> _How to complete this task_
Your answer must be an exact copy of the entries below, with no pictures in it.

━━ Input for this task ━━

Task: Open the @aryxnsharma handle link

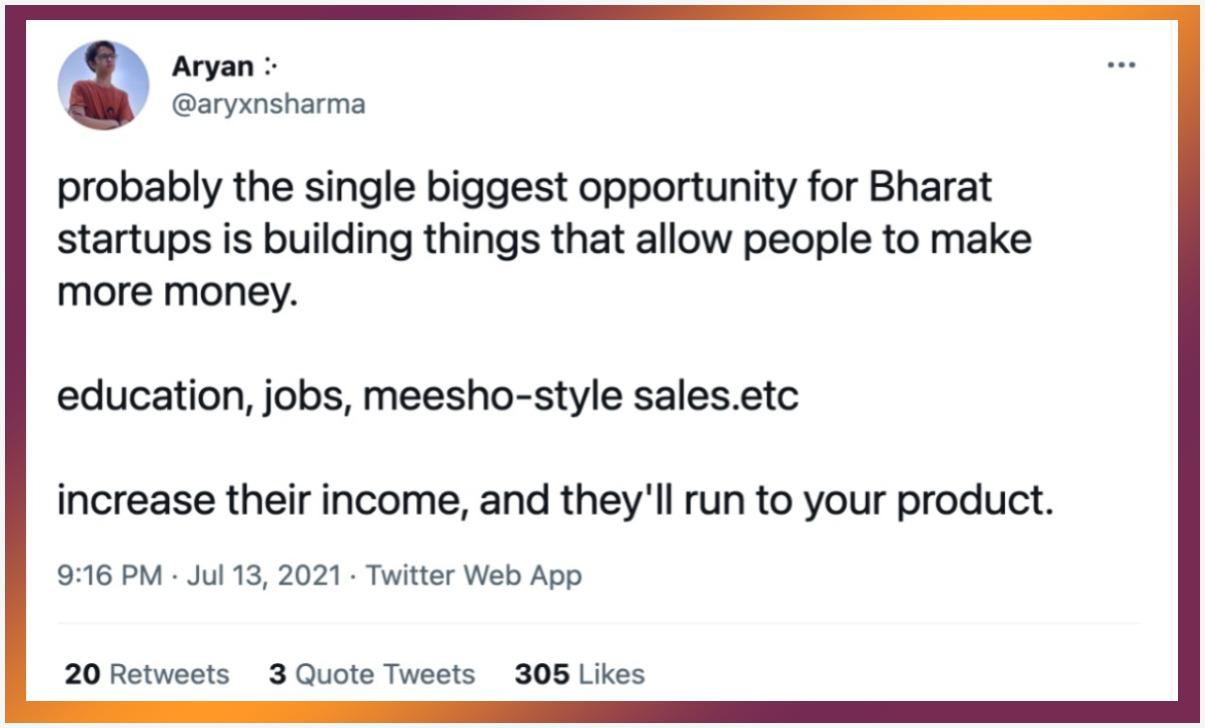Action: tap(268, 104)
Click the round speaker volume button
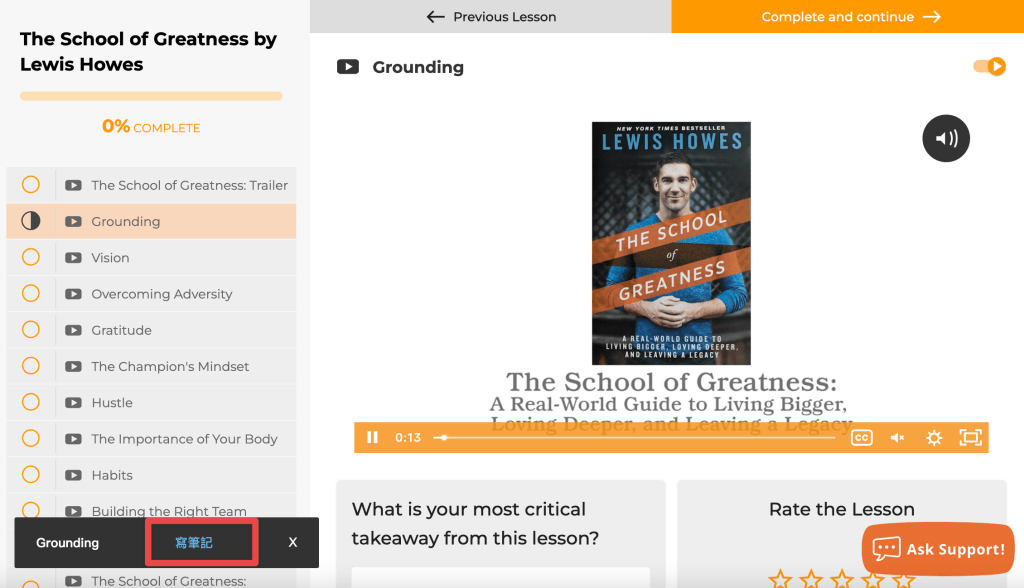The width and height of the screenshot is (1024, 588). pos(946,139)
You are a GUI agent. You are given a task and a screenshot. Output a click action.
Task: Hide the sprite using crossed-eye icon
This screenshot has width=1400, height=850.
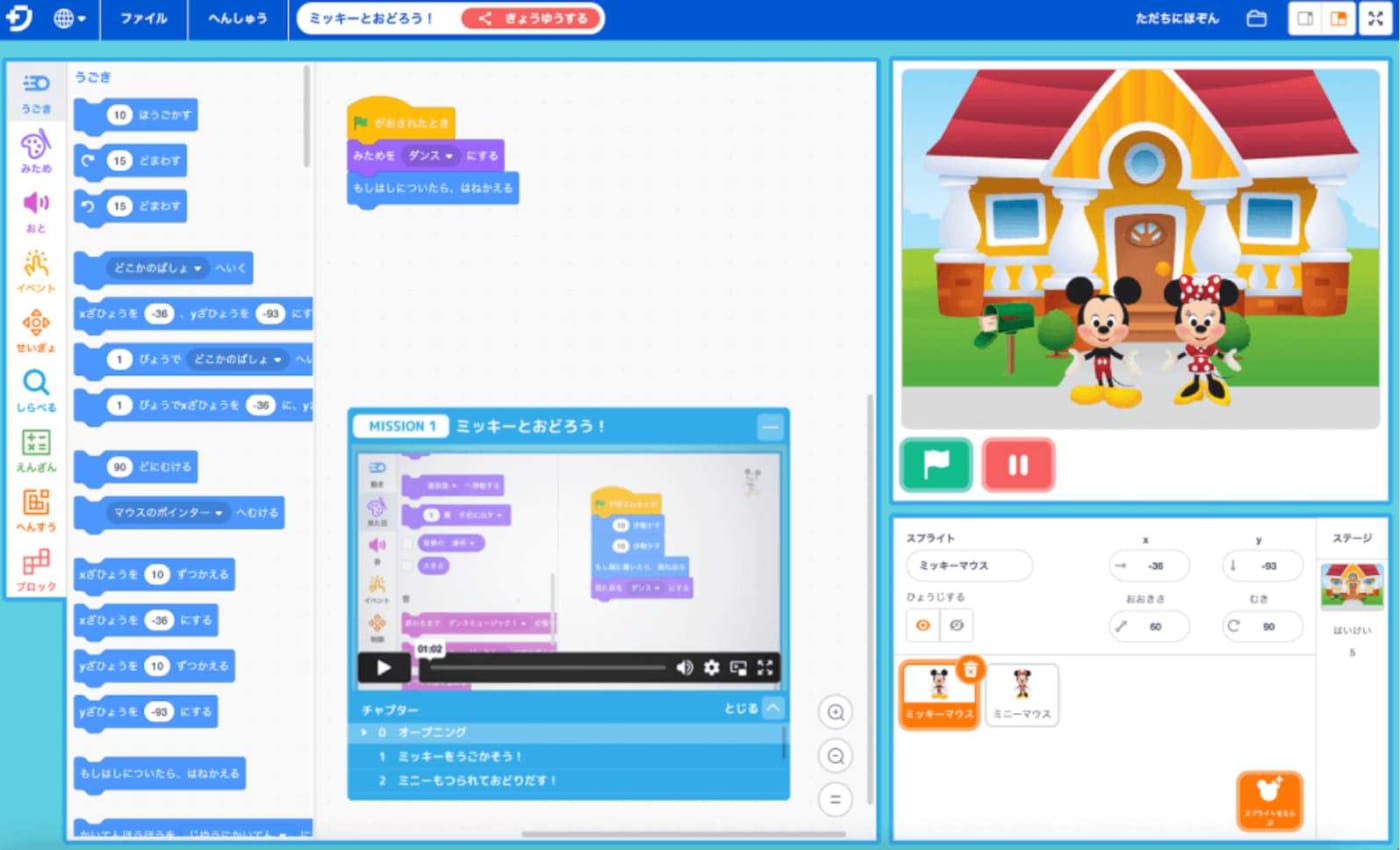(957, 626)
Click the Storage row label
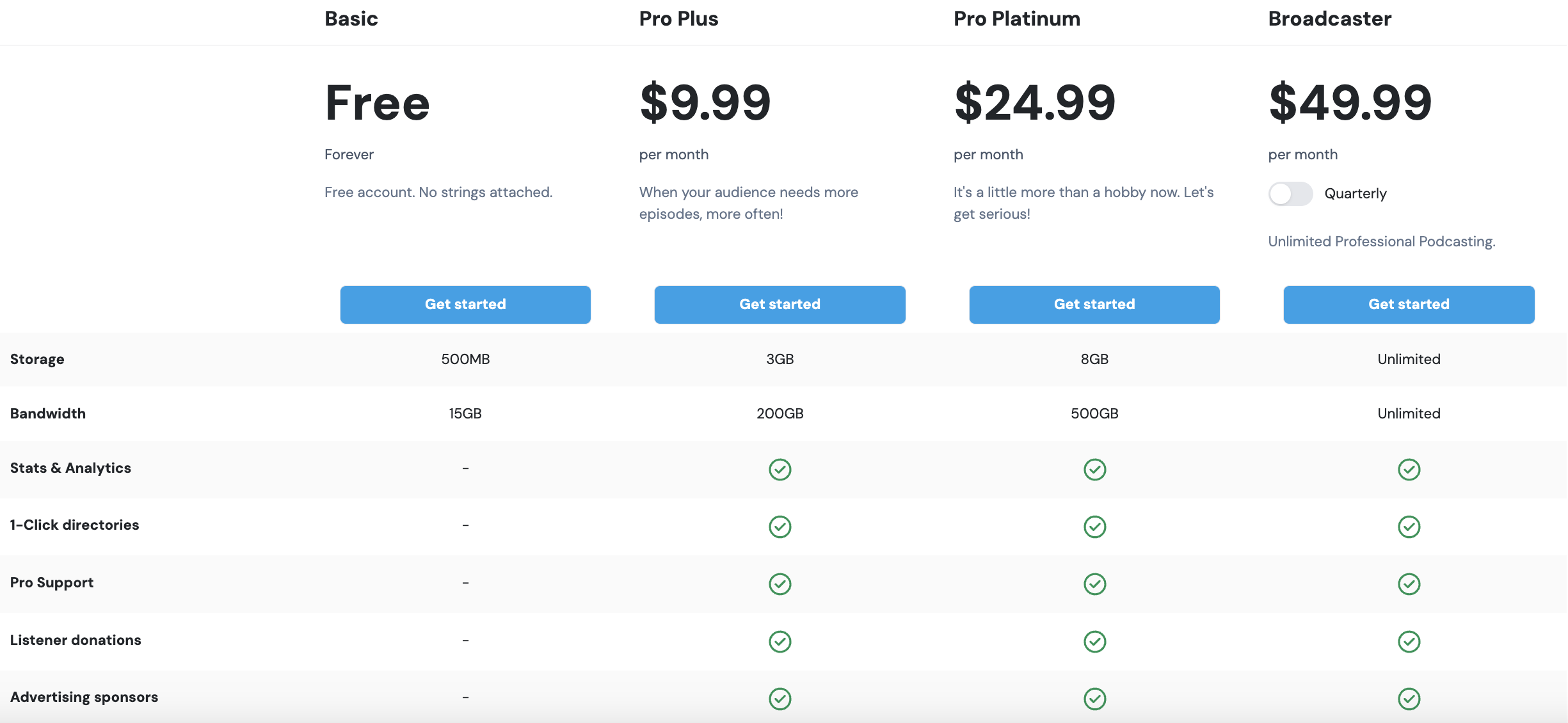Screen dimensions: 1568x723 pyautogui.click(x=37, y=360)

━━━

> _Task output_
Task: Open the @aryxnsharma handle link

Action: tap(268, 104)
Click the round speaker volume button
The width and height of the screenshot is (1024, 588). pos(946,139)
You are a GUI agent. You are given a task and a screenshot. Output a click action.
Task: Hide the sprite using crossed-eye icon
This screenshot has width=1400, height=850.
(957, 626)
Click the Storage row label
Screen dimensions: 1568x723 pyautogui.click(x=37, y=360)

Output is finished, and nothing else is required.